Pathogenesis and presentation of ALS: examining reasons for delayed diagnosis and identifying opportunities for improvement

Abstract

Amyotrophic lateral sclerosis (ALS), or Lou Gehrig disease, is a progressive, always-fatal neuromuscular disease characterized by motor neuron degeneration in the brain and spinal cord. As upper and lower motor neurons fail, inability to transmit messages to the muscles causes muscle stiffness, atrophy, and wasting. The incidence of this incurable disease is increasing in the United States, and its prognosis is grim. On average, patients survive about 3 to 5 years from symptom onset. Until recently, few risk factors were known, but some are newly emerging. About 10% of cases are related to genetic variants. Patients who develop ALS often experience diagnostic delays (10-16 months on average), and its heterogeneity contributes to that delay. Diagnosis is based primarily on clinical signs and symptoms and exclusion of other causes of motor neuron dysfunction.

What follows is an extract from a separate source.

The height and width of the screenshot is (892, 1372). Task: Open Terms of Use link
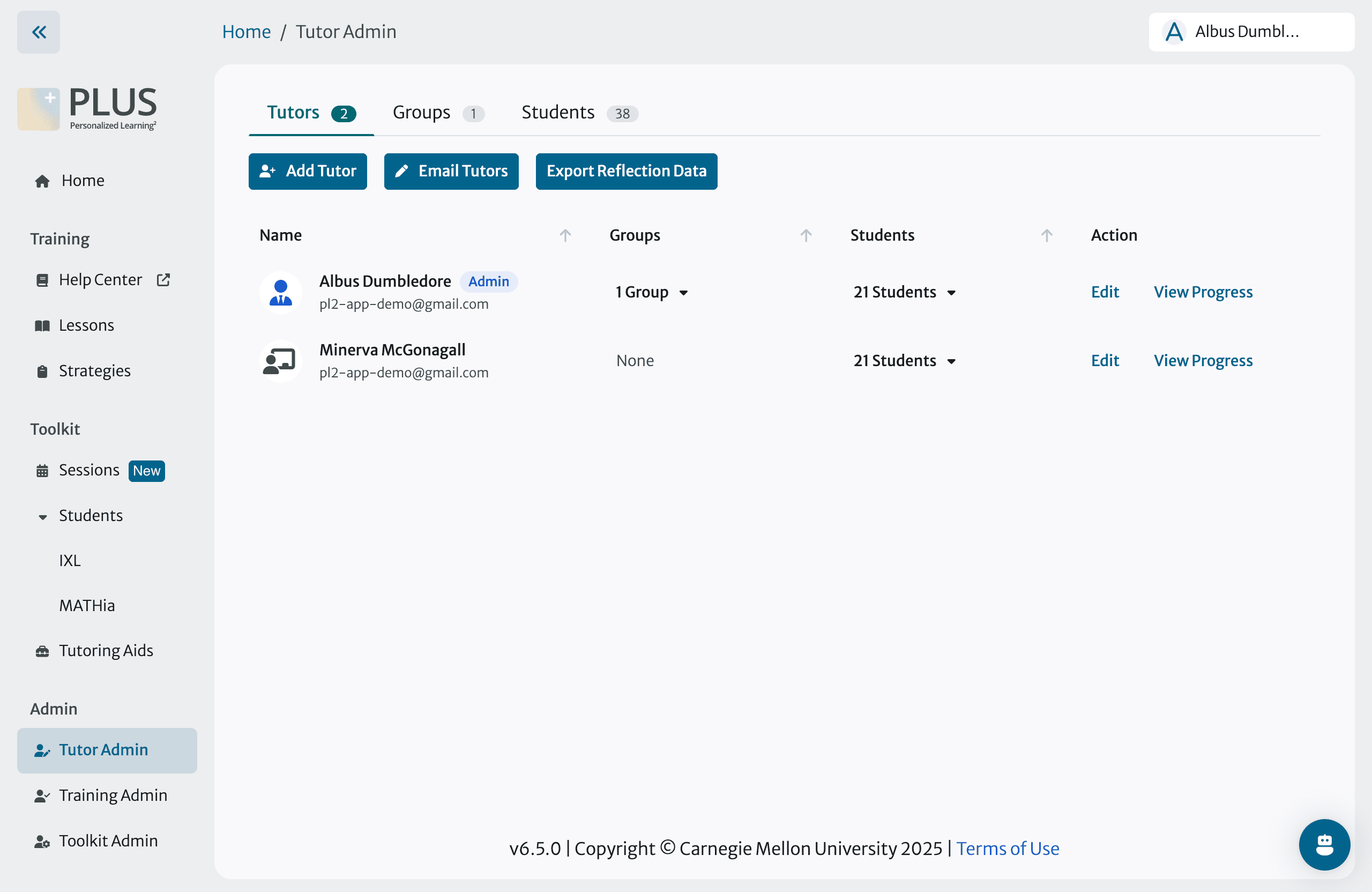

Reliable, accessible biomarkers are needed to aid early ALS diagnosis, differentiate from ALS-mimicking diseases, predict survival, and monitor disease progression and treatment response. Misdiagnosing ALS can have devastating consequences, including unnecessary emotional burden, delayed and/or inappropriate treatment, and undue financial burden. The grim prognosis and sure progression to death creates considerable burden and reduces quality of life for patients and caregivers.